• [YOUR TASK]: Convert everything from the line containing "Image resolution: width=760" down to the end of the material into a JSON list of strings, with one string per line and blank lines omitted. Leave the pictures out.

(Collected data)

'''

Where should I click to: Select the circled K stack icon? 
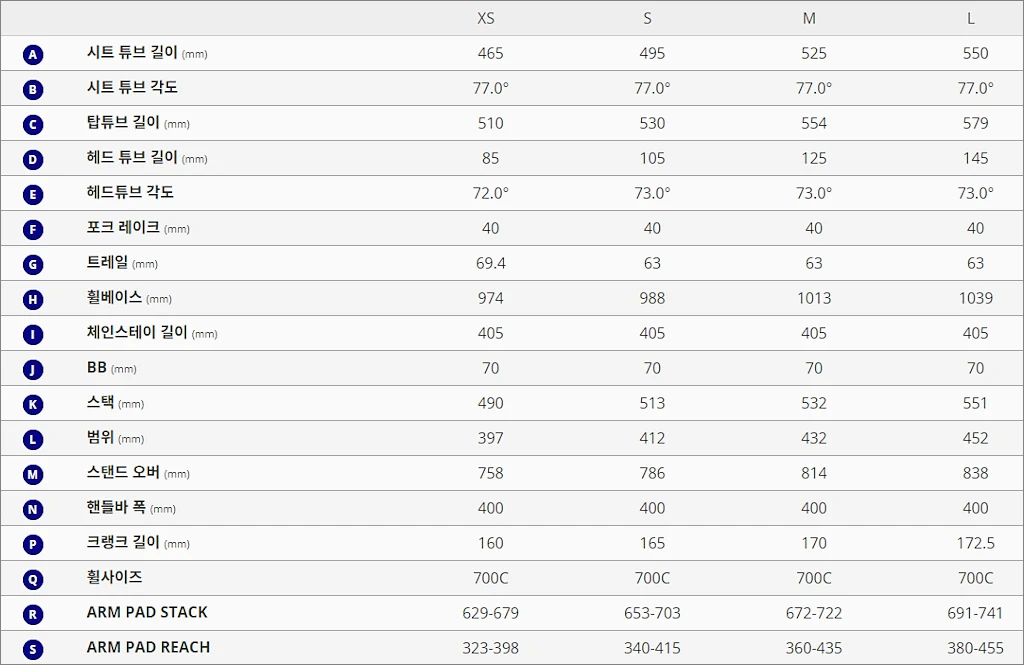pyautogui.click(x=33, y=405)
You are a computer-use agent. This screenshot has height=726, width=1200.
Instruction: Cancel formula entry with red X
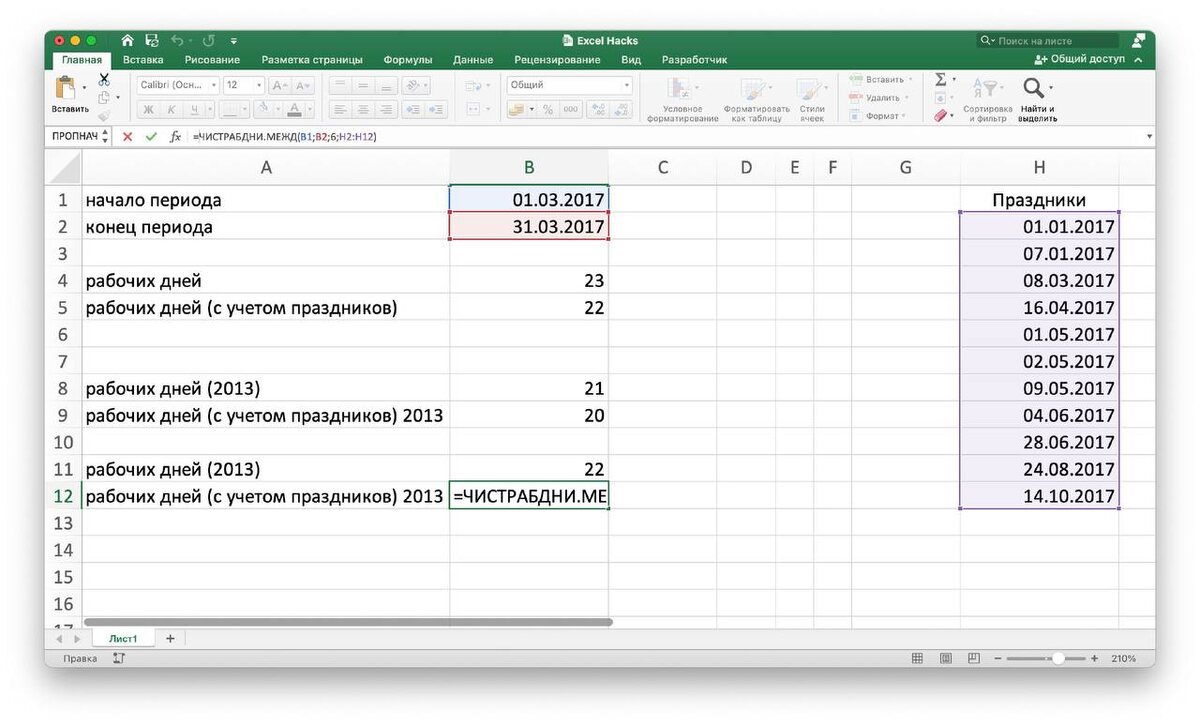(x=127, y=136)
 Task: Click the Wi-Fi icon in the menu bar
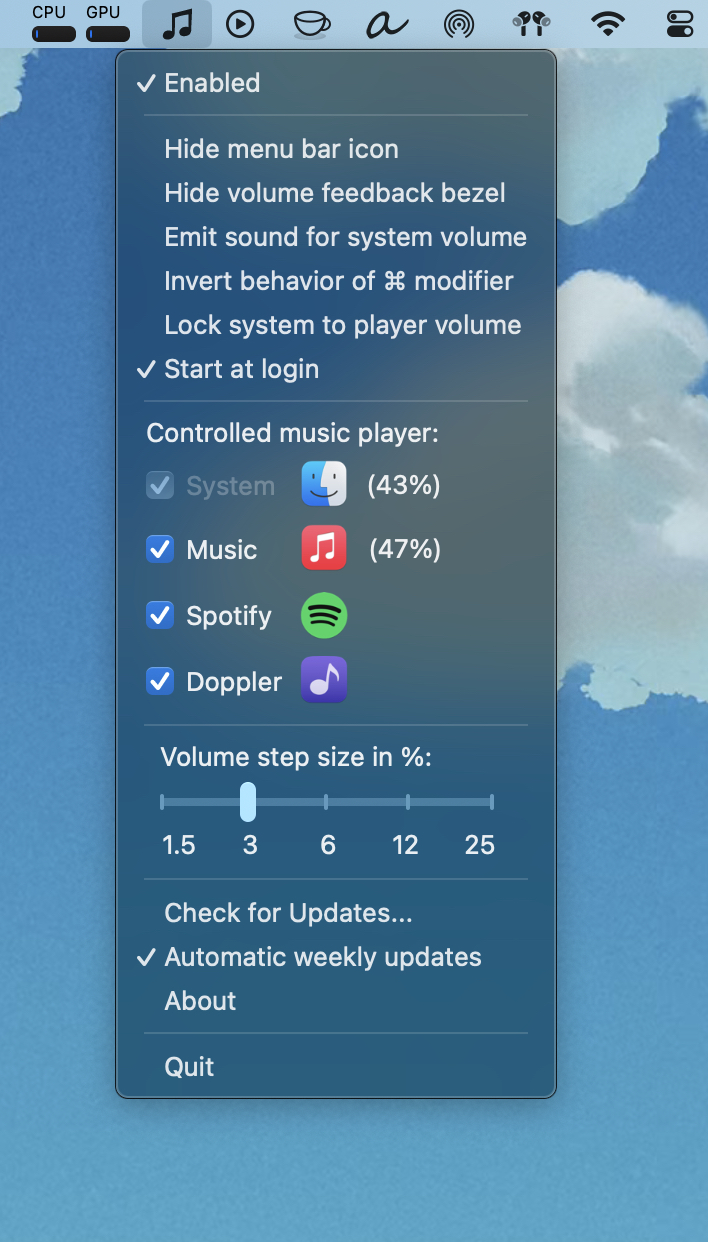point(607,24)

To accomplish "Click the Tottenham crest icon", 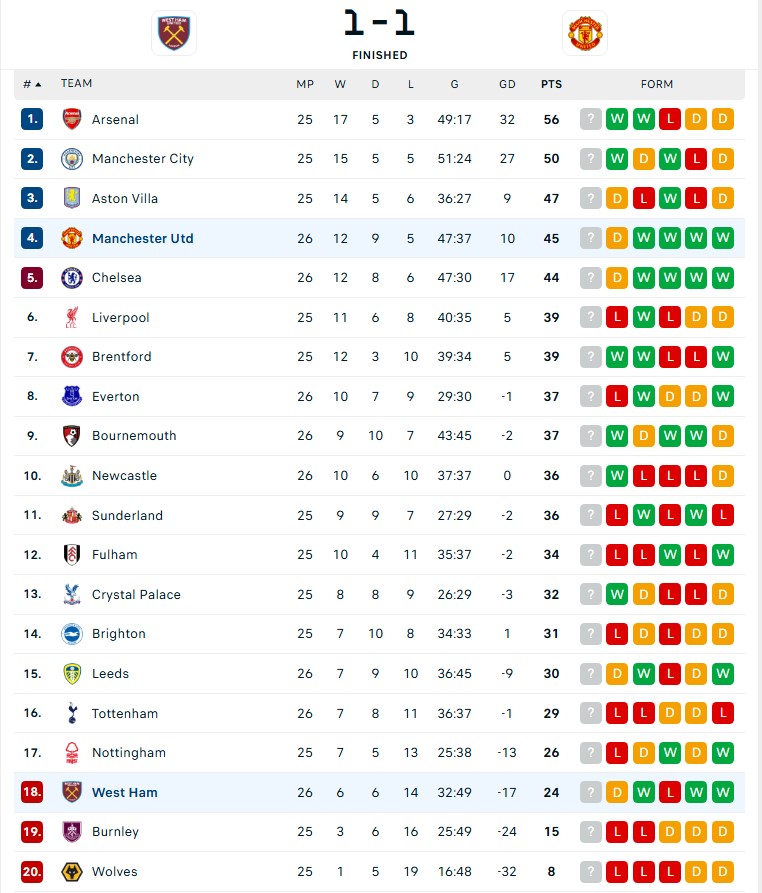I will pyautogui.click(x=71, y=713).
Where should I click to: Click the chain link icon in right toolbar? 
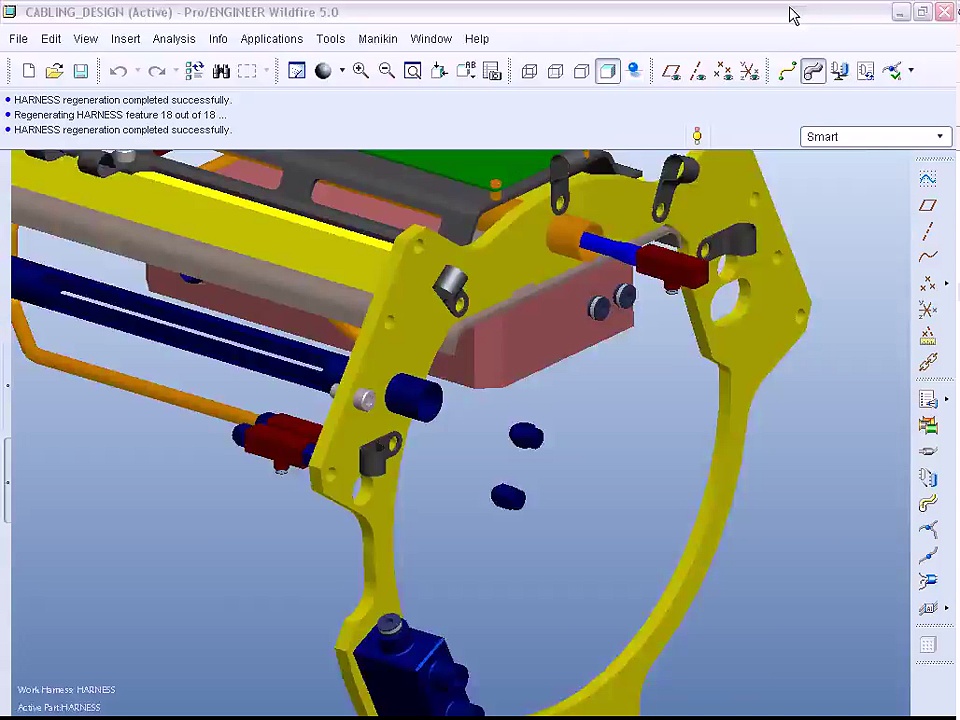coord(928,362)
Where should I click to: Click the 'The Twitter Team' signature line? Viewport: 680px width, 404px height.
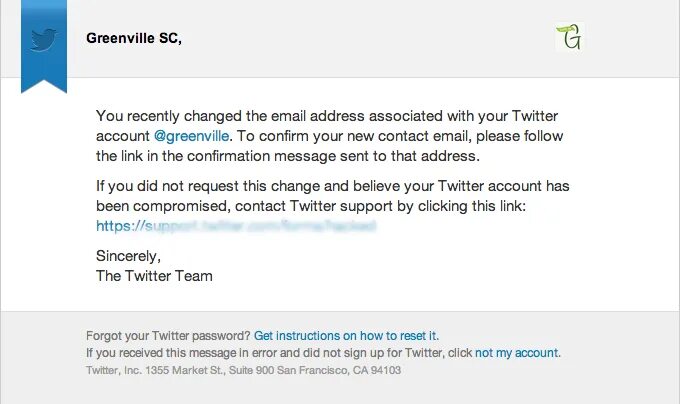tap(154, 276)
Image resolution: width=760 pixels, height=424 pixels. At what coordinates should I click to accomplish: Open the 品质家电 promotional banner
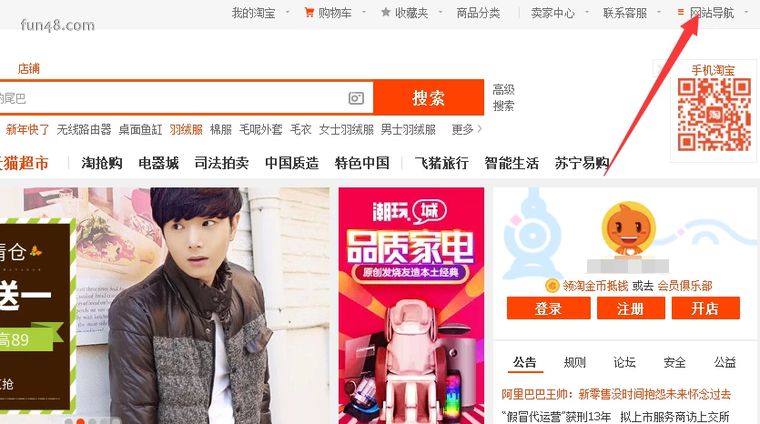(x=411, y=306)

'''

• [TASK SOLUTION]:
[
  "Image resolution: width=760 pixels, height=424 pixels. At what coordinates should I click to accomplish: Open the 品质家电 promotional banner",
  "(x=411, y=306)"
]